--- START ---

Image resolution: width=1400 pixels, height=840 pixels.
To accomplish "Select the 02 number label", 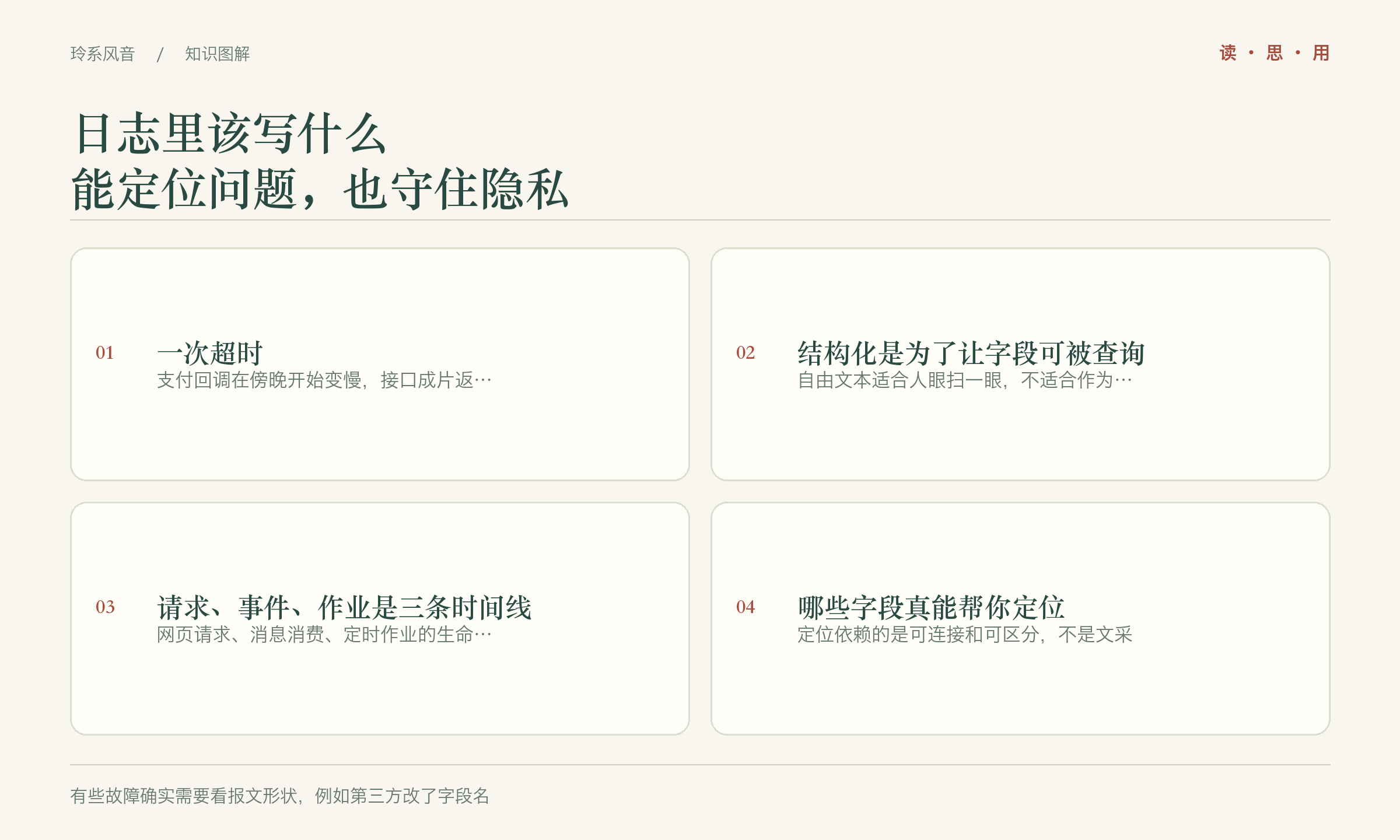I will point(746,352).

--- END ---
--- START ---

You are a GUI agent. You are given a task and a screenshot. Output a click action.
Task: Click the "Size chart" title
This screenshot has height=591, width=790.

--- END ---
--- START ---

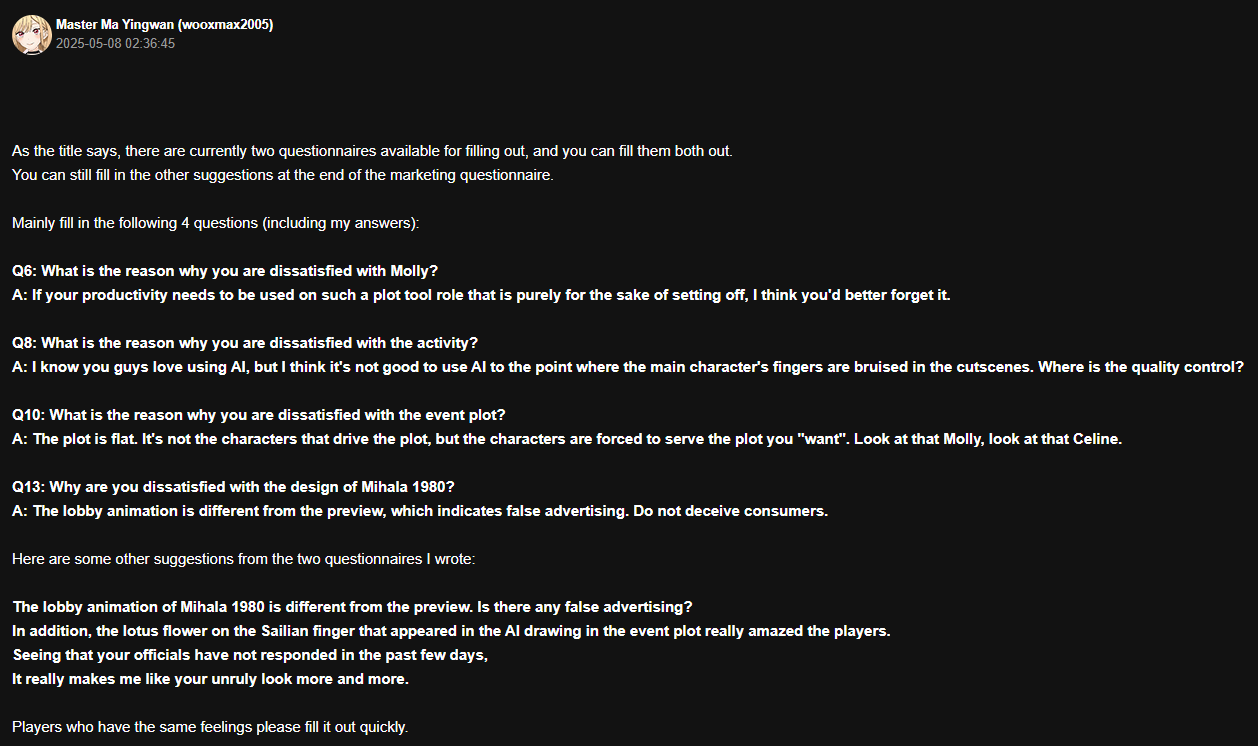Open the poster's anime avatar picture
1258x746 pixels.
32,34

--- END ---

## What the task asks
Copy out, word for word, the part of the entries above that begins at the line with "Task: Click the" and ends at the line with "This screenshot has height=591, width=790.", including both.

## Result
Task: Click the "Size chart" title
This screenshot has height=591, width=790.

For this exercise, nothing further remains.